Dr. Sylvain Cappell, a member of the Advisory Board of the Committee of Concerned Scientists, and a world renowned mathematician, has been an active supporter of human rights for many years. We are delighted to congratulate him on receiving the prestigious Public Service Award from AMS.
Sylvain Cappell, Julius Silver Professor of Mathematics at New York University (NYU), will receive the 2018 AMS Award for Distinguished Public Service for his remarkable mentoring of talented young mathematicians, his dedication to protecting human rights, and his extraordinary involvement in outreach.
During his years at the Courant Institute, Cappell has displayed an exceptional ability to recognize and nurture mathematical talent. He has also served as advisor to organizations ranging from the Rothschild Foundation and Caltech to New York Math Circles, the National Museum of Mathematics, and Math for America.
Mathematicians focused on research often forget that their profession requires public service in order to sustain it. Sylvain Cappell is a model for all mathematicians–a distinguished research mathematician devoted not only to doing mathematics but also to nurturing and serving it well.

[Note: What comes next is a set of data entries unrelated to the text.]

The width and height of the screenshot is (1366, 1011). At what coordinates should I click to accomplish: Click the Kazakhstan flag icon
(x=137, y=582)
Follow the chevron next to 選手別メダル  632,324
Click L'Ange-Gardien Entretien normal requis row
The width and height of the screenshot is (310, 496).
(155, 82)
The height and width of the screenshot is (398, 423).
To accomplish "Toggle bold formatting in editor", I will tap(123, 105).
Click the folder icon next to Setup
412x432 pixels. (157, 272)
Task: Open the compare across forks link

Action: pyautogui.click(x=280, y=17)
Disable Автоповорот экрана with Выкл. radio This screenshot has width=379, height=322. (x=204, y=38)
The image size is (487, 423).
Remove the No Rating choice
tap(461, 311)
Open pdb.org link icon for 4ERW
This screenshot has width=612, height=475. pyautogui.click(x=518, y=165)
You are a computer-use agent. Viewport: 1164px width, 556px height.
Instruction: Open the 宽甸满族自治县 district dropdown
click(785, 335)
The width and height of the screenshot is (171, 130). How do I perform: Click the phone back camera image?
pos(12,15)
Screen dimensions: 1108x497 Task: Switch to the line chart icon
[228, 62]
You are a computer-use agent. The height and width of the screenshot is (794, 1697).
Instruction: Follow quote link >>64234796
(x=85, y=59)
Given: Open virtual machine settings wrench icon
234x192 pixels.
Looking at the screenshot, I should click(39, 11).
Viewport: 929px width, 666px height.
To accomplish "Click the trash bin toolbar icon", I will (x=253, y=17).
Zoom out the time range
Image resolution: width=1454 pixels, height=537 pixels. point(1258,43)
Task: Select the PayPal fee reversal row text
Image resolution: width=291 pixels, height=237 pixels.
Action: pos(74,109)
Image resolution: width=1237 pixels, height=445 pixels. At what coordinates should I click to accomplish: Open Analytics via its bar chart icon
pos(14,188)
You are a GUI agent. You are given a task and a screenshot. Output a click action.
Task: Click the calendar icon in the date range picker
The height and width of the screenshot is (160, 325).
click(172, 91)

Biographical Sketch of Sylvain Cappell:
Sylvain Cappell was born in Belgium in 1946 to Holocaust survivors. His parental family immigrated to the U.S. in 1950. He obtained his PhD in mathematics from Princeton University in 1969, working under the supervision of William Browder, and held academic appointments there until 1974. Since 1974 he has been at NYU’s Courant Institute of Mathematical Sciences, and in 2008 was appointed by NYU to its Julius Silver Professorship.
His 100 scientific publications include research works on geometric topology and its connections to many other areas of mathematics, including algebraic, symplectic, combinatorial, and differential geometry, as well as algebraic K-theory and global analysis. He was awarded both Sloan Foundation and Guggenheim Foundation Fellowships and has given invited addresses to both the AMS and the International Congress of Mathematicians. He is an inaugural Fellow of the AMS, and has served on, including as chair, AMS national committees, on its Council, on its Executive Committee, and as Vice President of the AMS (2010-13).
Professor Cappell has supervised 19 doctoral theses, 2 at Princeton and 17 at NYU. Several of his former students and postdocs have chaired leading math departments in the U.S. and Europe, and these and others have been research and educational leaders. His extensive, long-term involvements in math education of young people include serving from its inception on the Advisory Council of the National Museum of Mathematics and as advisor to the Math-for-America Foundation.
Response of Sylvain Cappell:
I’m deeply honored to receive this award. Whatever efforts I’ve made which it denotes are a small return for my great good fortune in having had a mathematical life in which I’ve enjoyed inspiring great teachers, brilliant, long-term, research collaborators who made working sessions in Greenwich Village cafés and elsewhere a delight, consistently supportive colleagues at the Courant Institute with whom I’ve shared scientific and educational goals, and wonderful students from youngsters to doctoral and postdocs with whom adventures in learning and working together have been a joy.
I’d like to acknowledge some of the outstanding institutions with which I’ve long been privileged to work on math educational and outreach activities. These include the National Museum of Mathematics, the Courant Institute’s Center for Mathematical Talent, the Math-for-America Foundation, the New York Math Circles and the Faculty Resource Network. I’ve also been privileged to be involved with great human rights work in academia worldwide accomplished by the Committee of Concerned Scientists and by Scholars-at-Risk. Unfortunately, the need for such dedicated academic human rights efforts is not yet diminishing.
Background of the AMS Award for Distinguished Public Service:
The AMS Award for Distinguished Public Service is presented every two years and recognizes a research mathematician who has made a distinguished contribution to the mathematics profession during the preceding five years. The 2018 award will be given on Thursday, January 11, 2018, at the Joint Mathematics Meetings in San Diego.